#### [Written request]
Starting at the line that contains "A face in the rocks (165, 682)" and continuing through the end of the records, give those lines again with "Cavaglia Gorge" replaced by "Cavaglia Canyon" and everything else left as it is. Omit the pictures from your answer.

#### [Data supplied]
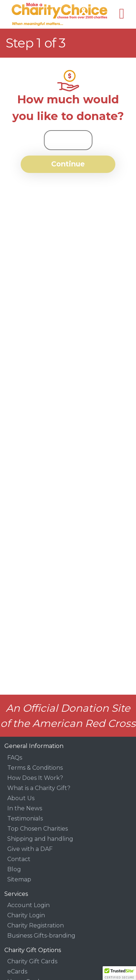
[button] (119, 973)
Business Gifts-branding (41, 935)
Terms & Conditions (35, 768)
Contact (19, 859)
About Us (21, 798)
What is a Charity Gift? (39, 788)
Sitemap (19, 879)
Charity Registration (35, 926)
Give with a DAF (30, 849)
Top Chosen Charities (37, 829)
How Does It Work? (35, 778)
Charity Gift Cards (32, 961)
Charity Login (26, 915)
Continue (68, 164)
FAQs (14, 757)
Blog (14, 869)
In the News (24, 808)
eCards (17, 972)
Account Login (28, 905)
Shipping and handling (40, 839)
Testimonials (25, 818)
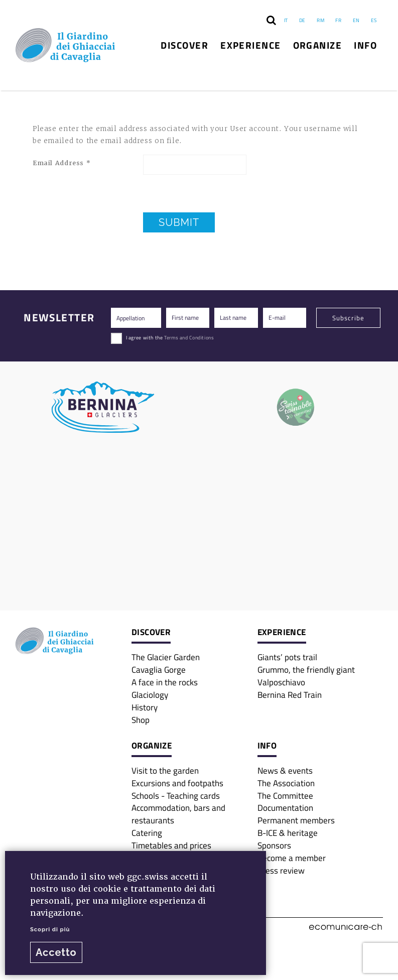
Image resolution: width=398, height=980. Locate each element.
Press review (281, 870)
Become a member (292, 858)
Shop (141, 719)
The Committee (285, 795)
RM (320, 20)
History (145, 707)
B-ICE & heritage (288, 832)
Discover (184, 45)
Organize (318, 45)
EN (356, 20)
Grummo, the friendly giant (306, 669)
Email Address (61, 163)
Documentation (285, 807)
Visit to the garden (165, 770)
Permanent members (296, 820)
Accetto (56, 952)
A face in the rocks (165, 682)
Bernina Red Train (290, 694)
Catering (147, 832)
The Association (286, 783)
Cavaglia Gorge (159, 669)
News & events (285, 770)
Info (365, 45)
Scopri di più (50, 929)
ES (374, 20)
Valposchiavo (281, 682)
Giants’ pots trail (287, 657)
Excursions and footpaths (177, 783)
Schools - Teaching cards (176, 795)
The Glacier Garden (166, 657)
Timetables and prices (171, 845)
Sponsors (274, 845)
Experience (250, 45)
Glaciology (150, 694)
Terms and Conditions (189, 337)
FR (338, 20)
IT (286, 20)
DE (302, 20)
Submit (179, 222)
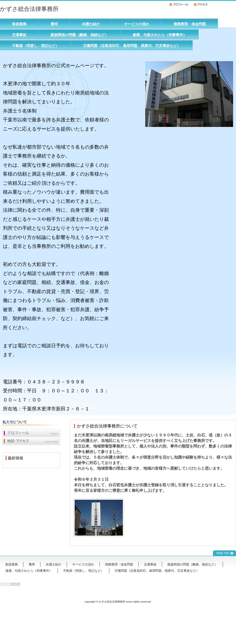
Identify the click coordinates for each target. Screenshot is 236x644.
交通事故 (19, 35)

#### [Answer to the task]
A face in the rocks (165, 682)
Bernina Red Train (290, 694)
Catering (147, 832)
The Association (286, 783)
Cavaglia Canyon (159, 669)
News & events (285, 770)
Info (365, 45)
Scopri di più (50, 929)
ES (374, 20)
Valposchiavo (281, 682)
Giants’ pots trail (287, 657)
Excursions and footpaths (177, 783)
Schools - Teaching cards (176, 795)
The Glacier Garden (166, 657)
Timetables and prices (171, 845)
Sponsors (274, 845)
Experience (250, 45)
Glaciology (150, 694)
Terms and Conditions (189, 337)
FR (338, 20)
IT (286, 20)
DE (302, 20)
Submit (179, 222)
Identify the click coordinates for each target. Screenshot is 236x644.
交通事故 (19, 35)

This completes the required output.